(INSTRUCTIONS FOR THE TASK) Starting at the line that has "This screenshot has" and stopping after the line that has "coord(252,44)", rewrite those lines with "sunglasses" substituted by "eyeglasses" and nothing else changed. Leave the pictures out of your answer.

(RECORDS TO USE)
════════════════════

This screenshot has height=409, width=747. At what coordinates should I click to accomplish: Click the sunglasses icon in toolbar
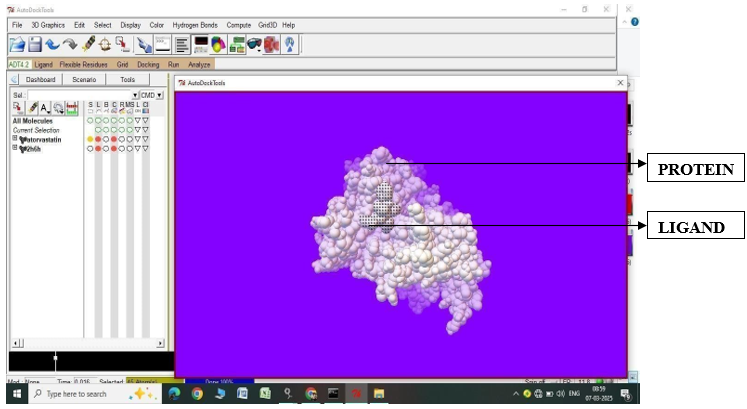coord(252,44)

════════════════════

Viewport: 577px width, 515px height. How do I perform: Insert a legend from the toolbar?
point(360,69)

════════════════════

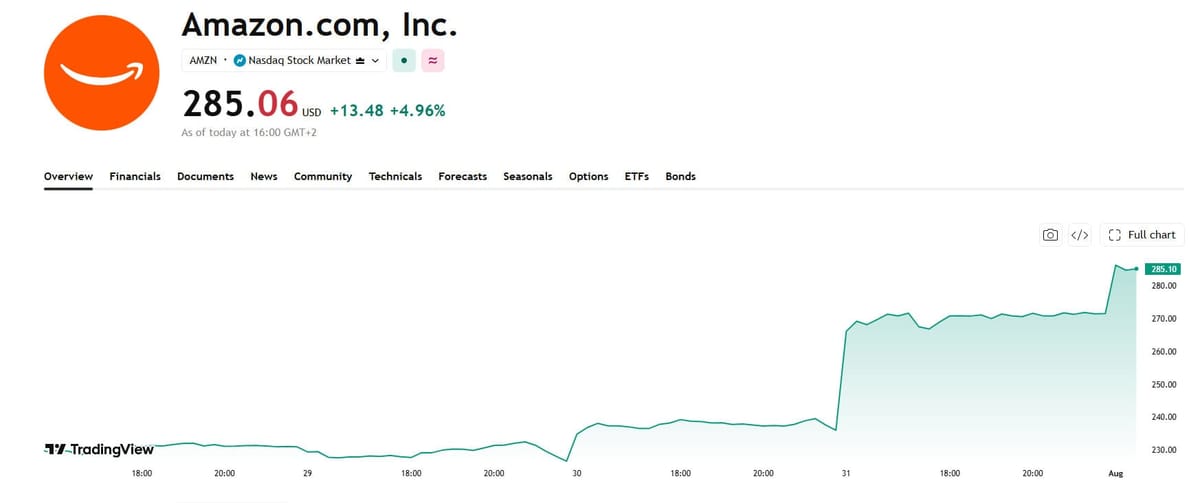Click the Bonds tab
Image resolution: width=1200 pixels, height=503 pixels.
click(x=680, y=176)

════════════════════

(COMPLETE RESPONSE)
This screenshot has height=409, width=747. At what coordinates should I click to accomplish: Click the eyeglasses icon in toolbar
coord(252,44)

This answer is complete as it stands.